Afterward, many attendees went to George W. Truett Theological Seminary for a prayer service. The group had earlier been invited to the seminary by Truett Dean Todd Still, who also is serving as interim provost for the university after the abrupt resignation of former provost Edwin Trevathan, who remains with the school in a teaching capacity.
Starr is out of town, an employee of his office said before the gathering. Starr released a short statement Tuesday.
“We hear your voices loud and clear,” Starr wrote. “You want us to continue to improve. And you want definitive, responsible actions after we receive the insights and recommendations from Pepper Hamilton. You have my word on both.”
University Chaplain Burt Burleson was among those shielding his candle from a chilly breeze at the vigil in front of Starr’s house.
“This is a completely student-led effort,” Burleson said. “I’m here to be supportive of students.”
He said the recent turmoil over sexual assault allegations has created a somber mood on campus.
“It is disheartening for the campus community. I’m saddened,” Burleson said.
He said he hopes Baylor will use this “challenging time” to reflect on whether it is doing enough for sexual abuse survivors.
“Maybe we’ll find we have the right policies, and maybe we’ll find that we need better protocols,” he said.
Baylor spokeswoman Tonya Lewis said in a statement late Monday night that the university is committed to addressing the issue through the Title IX office and other student groups in an effort to “shine a light.”
“The university respects the decision of our students to gather in community to share their concerns and to support those who have been impacted personally by the devastating effects of sexual violence,” she said.
A recent ESPN report including five women who claimed they were sexually assaulted by former Baylor football player Tevin Elliott has fueled the issue. Elliott was sentenced in 2014 to 20 years in prison on two counts of sexually assaulting a former student in 2012.
Three women in the story claim Baylor offered minimal support throughout the process.
Criticism also followed the August 2015 sexual assault conviction of now-former football player Sam Ukwuachu, who sexually assaulted a former Baylor athlete in 2013. The school’s investigation of the victim’s outcry came under scrutiny during and after Ukwuachu’s trial.
A Baylor senior who gave her name as Pam announced at the prayer service that on Monday she finally reported to the Title IX office a sexual assault she suffered in May 2014 at the hands of a co-worker at a Baylor dorm.

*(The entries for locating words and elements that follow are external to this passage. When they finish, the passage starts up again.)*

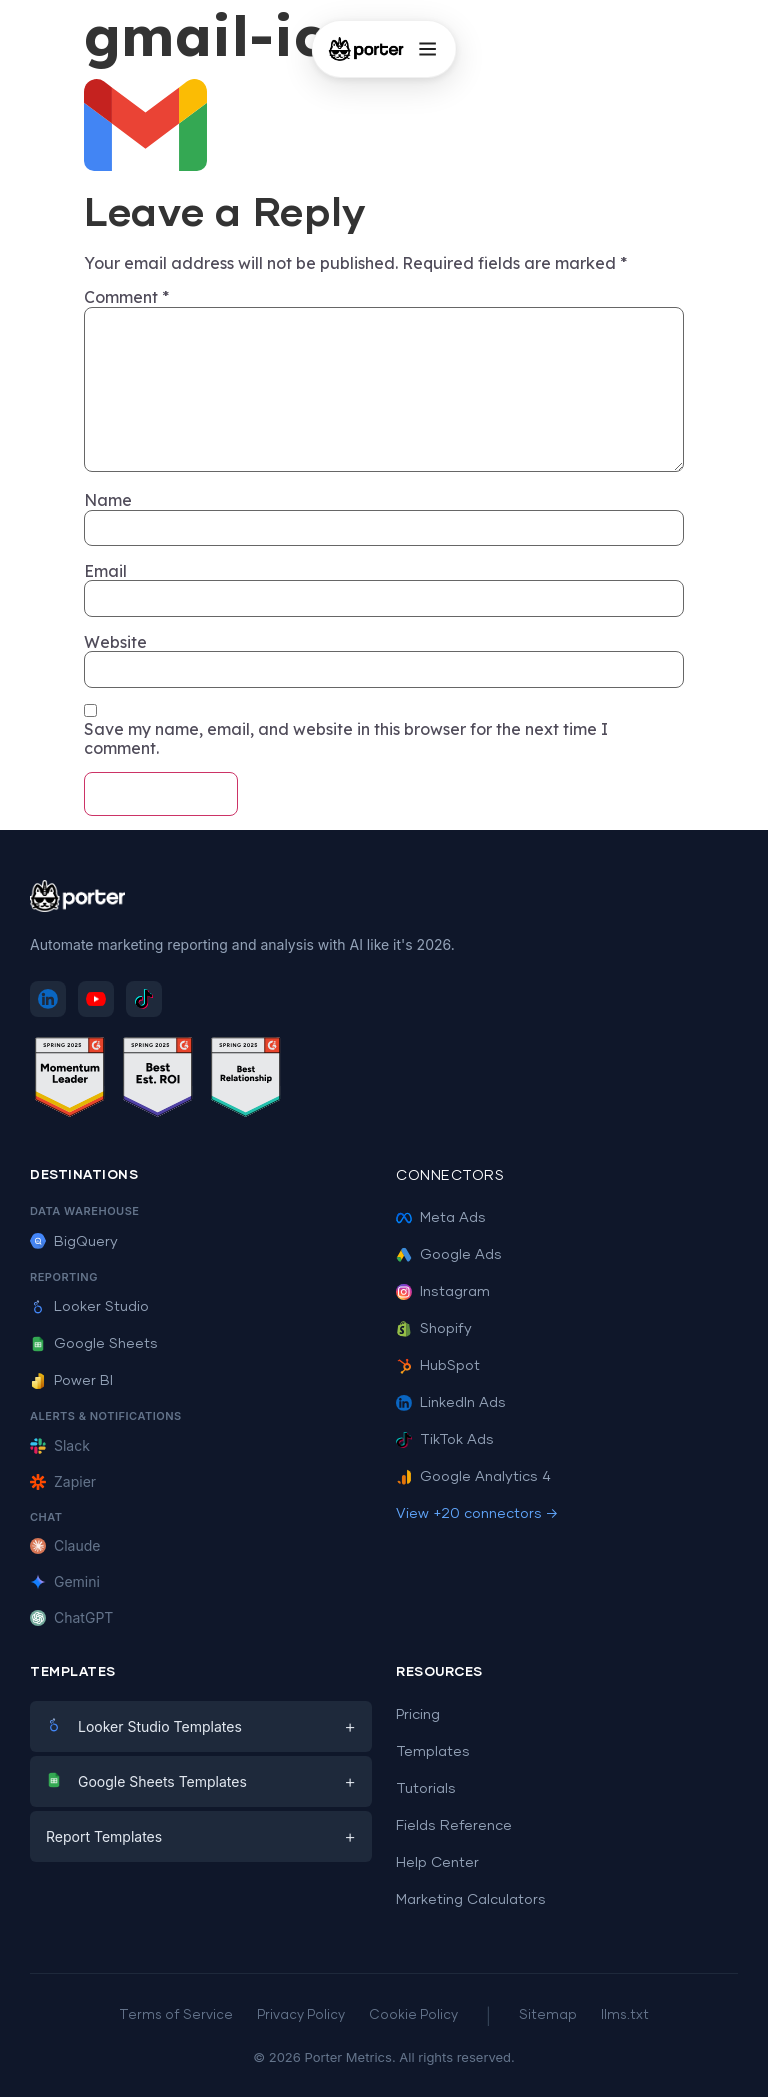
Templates (433, 1752)
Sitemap (548, 2015)
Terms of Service (176, 2015)
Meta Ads (441, 1218)
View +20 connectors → (477, 1514)
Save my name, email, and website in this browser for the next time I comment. (346, 738)
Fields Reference (454, 1826)
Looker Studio (89, 1307)
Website (115, 642)
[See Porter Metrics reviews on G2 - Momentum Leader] (70, 1080)
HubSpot (438, 1366)
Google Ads (449, 1255)
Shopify (434, 1329)
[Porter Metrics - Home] (366, 49)
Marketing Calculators (471, 1900)
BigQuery (74, 1242)
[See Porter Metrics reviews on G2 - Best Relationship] (246, 1080)
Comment (126, 297)
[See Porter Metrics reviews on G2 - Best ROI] (158, 1080)
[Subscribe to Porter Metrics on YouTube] (96, 999)
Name (108, 500)
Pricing (418, 1715)
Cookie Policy (413, 2015)
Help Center (437, 1863)
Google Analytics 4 (473, 1477)
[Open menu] (427, 49)
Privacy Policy (301, 2015)
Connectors (450, 1176)
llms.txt (625, 2015)
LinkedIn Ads (451, 1403)
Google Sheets (94, 1344)
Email (105, 571)
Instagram (443, 1292)
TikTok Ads (445, 1440)
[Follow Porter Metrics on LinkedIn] (48, 999)
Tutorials (426, 1789)
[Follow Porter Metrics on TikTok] (144, 999)
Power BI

“Why didn’t I report it until now? I was afraid,” she said. “With the past treatment of assault victims, I thought I had reason to be afraid. . . . I was scared no one would believe me.”
She said she faces panic attacks daily.
“I’m starting to think it doesn’t have to be this way,” she added. “I felt so relieved when I walked out of that office, that I don’t have to bear this alone. . . . Baylor, please don’t let my case fall through the cracks. Please don’t ignore any more victims and show us how you, as a Christian university, are going to lead the way through this cultural epidemic of assault.”
Baylor School of Social Work freshman Sydney Pechal said the issue makes her think twice about being at Baylor.
“To quote my dad, ‘They have the money to cover it up,’ ” she said. “And it’s sad. We’re a Christian university.”
“I’m just going to come out and say it: I think Baylor failed a lot of us here tonight,” she told the crowd. “I love Baylor and have a great care for Baylor. Ken Starr at his convocation (said to always) have a great care for Baylor, and I think that’s what we’re doing here tonight.”
Staff writer J.B. Smith contributed to this story.